Sandy aid: Home buyouts? Competitions for cash? Officials think bold.

New York and New Jersey leaders are making proposals on how to use the first installment of the $51 billion aid package that Congress approved for regions affected by superstorm Sandy.

|
Mark Lennihan/AP
A beachfront house damaged from superstorm Sandy is shown in the Far Rockaways, last week, in the Queens borough of New York. New York and New Jersey leaders are making proposals on how to use the first installment of the nearly $51 billion Sandy aid package that Congress approved last month.

Federal dollars are beginning to flow to regions affected by superstorm Sandy, and proposals for spending that taxpayer-funded dough have ranged from the creative to the controversial.

Besides the necessary but dull mold remediation, roof repairs, and dredging of waterways, New York and New Jersey leaders are proposing “Race to the Top”-style competitions, aggressive tourism marketing campaigns, and contentious home buyouts, totaling in the hundreds of millions of dollars.

In play is $5.4 billion, the first installment of the nearly $51 billion Sandy aid package that Congress approved last month. Of that, New York City will receive $1.77 billion, New Jersey $1.82 billion, and New York State $1.71 billion, with the remaining funds split between Connecticut, Maryland, and Rhode Island.

The funds will be granted as Community Development Block Grants, the government’s version of a virtual blank check. Managed by the US Department of Housing and Urban Development, these grants are among the most direct ways for government to award aid money and provide local officials immense freedom and flexibility in spending funds. All plans require federal approval, with the first aid checks to arrive in late spring.

“It is up to them to decide what the most important needs are,” HUD Secretary Shaun Donovan said in a press conference Wednesday announcing the Sandy aid.

And oh, the plans they’ve cooked up!

Some of the most creative proposals are from New York City Mayor Michael Bloomberg, the billionaire entrepreneur who intends to use money from his city’s portion of Sandy aid to fund a bevy of contests. Mayor Bloomberg has often used contests as a way to seek out new ideas – such as designing micro-apartments.

This time, the mayor plans to set aside roughly $150 million for Sandy-recovery competitions, including a $5 million “Race to the Top”-style competition that would award grants for the most innovative ideas in making businesses more storm-resistant.

“This, we think, is a way to encourage businesses to try new methodologies and a great opportunity to rethink the way we build,” Bloomberg said in a press conference Wednesday.

Other plans include a $100 million “neighborhood game-changer” competition to spur ideas about attracting businesses to rebuild the economies of hard-hit regions.

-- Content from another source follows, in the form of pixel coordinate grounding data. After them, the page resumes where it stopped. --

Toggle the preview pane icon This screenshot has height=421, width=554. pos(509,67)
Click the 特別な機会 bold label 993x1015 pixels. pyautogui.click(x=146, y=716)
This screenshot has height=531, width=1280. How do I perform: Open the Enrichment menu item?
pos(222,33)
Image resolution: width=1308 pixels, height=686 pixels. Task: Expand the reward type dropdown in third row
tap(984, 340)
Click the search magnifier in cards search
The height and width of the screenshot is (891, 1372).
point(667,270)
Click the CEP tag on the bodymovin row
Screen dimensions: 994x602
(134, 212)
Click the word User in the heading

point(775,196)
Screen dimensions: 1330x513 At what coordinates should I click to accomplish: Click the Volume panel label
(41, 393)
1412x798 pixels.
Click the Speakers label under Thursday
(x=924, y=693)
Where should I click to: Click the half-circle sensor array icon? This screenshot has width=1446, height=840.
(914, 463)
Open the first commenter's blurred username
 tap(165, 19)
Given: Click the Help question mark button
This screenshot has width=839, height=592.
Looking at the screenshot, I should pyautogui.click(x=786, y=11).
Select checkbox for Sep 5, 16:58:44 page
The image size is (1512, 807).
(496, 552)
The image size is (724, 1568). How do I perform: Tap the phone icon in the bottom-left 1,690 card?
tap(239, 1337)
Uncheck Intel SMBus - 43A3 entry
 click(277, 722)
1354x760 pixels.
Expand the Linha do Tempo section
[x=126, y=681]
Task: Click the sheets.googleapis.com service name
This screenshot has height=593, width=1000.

The contest would award $20 million in grants to each of five “business recovery zones,” including South Queens, South Brooklyn, the Brooklyn-Queens waterfront, lower Manhattan, and the south shore of Staten Island.

“This competition will help jump-start businesses in those areas and help them get back on their feet,” Bloomberg said. “Think of it as seed funding to leverage new and innovative private investment.”

Perhaps the most popular contest among thousands of New Yorkers who were stuck without power for weeks: a contest that would award $40 million in grants to utility companies for innovative ways of boosting resilience during future storms.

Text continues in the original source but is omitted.